Categories: Cloud, DFF, QoS, SOA

Thursday, June 14, 2012

SOA vs DFF

From a reliability perspective, SOA helps with isolating failures across components which are not communicating with each other (thanks to loose coupling, a failure of one service may not cascade to other services that do not have pending requests to it).

To go one step further and be robust against cascade of failures among services that interact with each others, a service must plan for the lack of or invalid responses from other services. This is Design For Failure (DFF).

Categories: DFF, SOA

Thursday, May 31, 2012

SOA and EDA

Service-Oriented Architecture and Event-Driven Architecture are not exclusive.
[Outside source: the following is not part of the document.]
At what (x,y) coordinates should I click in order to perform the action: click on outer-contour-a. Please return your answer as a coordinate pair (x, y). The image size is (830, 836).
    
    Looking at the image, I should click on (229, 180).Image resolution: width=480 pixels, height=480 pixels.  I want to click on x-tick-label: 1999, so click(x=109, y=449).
They may be combined as follows:
- Services may emit events
- Events may be consumed by other services which perform some action upon such events
- These services may in turn emit events
- And so on and so forth.

Categories: SOA, EDA

OData and SQL

OData is a query language that may be used on top of REST services. Here is a basic mapping of the OData syntax with SQL notation:
   $select ~ select
   url ~ from table
   $expand ~ joins
   $filter ~ where

Categories: REST

Friday, May 25, 2012

SOA, Cloud and Legos - or Design for SOA to Design for the Cloud

Think of SOA as putting together independent building blocks as lego bricks, with matching provided and consumed interfaces. Think of the Cloud as some of these lego bricks having strings attached to the core app and being pulled to other environment. To design for the Cloud, design for SOA and separate deployment decisions from design. Deployment configurations may be pre-defined or on demand.

Categories: Cloud, SOA

Thursday, May 24, 2012

SOA and PubSub

People have the tendency to associate SOA with Request-Response and think it is exclusif of Publish-Subscribe. SOA is an architecture style and PubSub is a communication pattern. Hence they may well coexist.
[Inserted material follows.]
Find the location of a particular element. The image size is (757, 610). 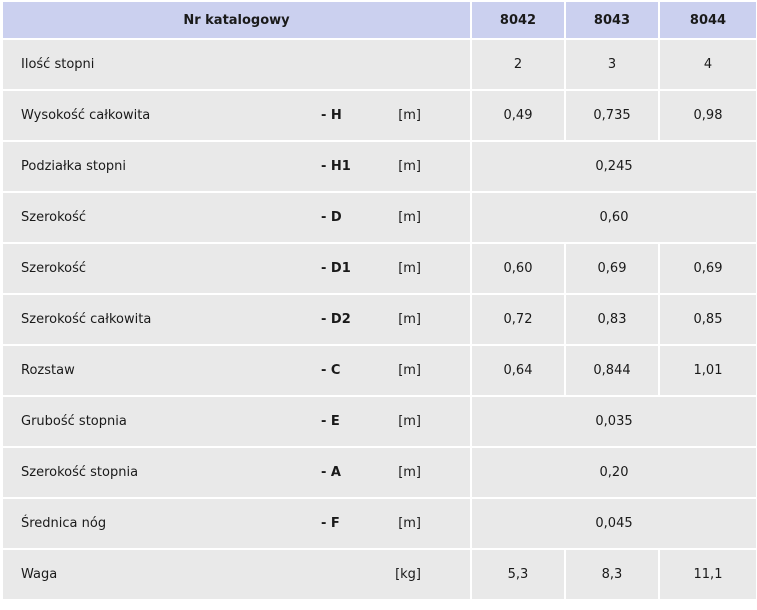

However there is a semantics break when using PubSub compared to the more traditional use of Request-Reply in SOA. With Request-Reply, the consumer of the functionality or information provided by a service is also the client (caller) of the relevant service's operation. In PubSub, the consumer of the functionality/information behaves as a client when it subscribes to the provider but becomes a service itself when it consumes the information/functionality. This is because it is being called to be notified. And vice-versa for the functionality/information provider.

Categories: SOA, EDA

REST and Service Interfaces

Some believe that RESTful services may not have an associated interface definition as one would have with Web Services, e.g., through a WSDL. This is not true. A RESTful service also has operations and types. Typically when implemented over HTTP the RESTful service's operations are the HTTP verbs with CRUD semantics associated to them: Create for POST, Read for GET, Update for PUT and Delete for DELETE. Operation types may also be defined through a schema such as an XSD.

There is a direct mapping between a RESTful service operation call and an object-oriented function call, for instance between

       GET url?parameters -> response   and   response = url.GET(patameters).

Strong typing may hence also be enforced by the used language.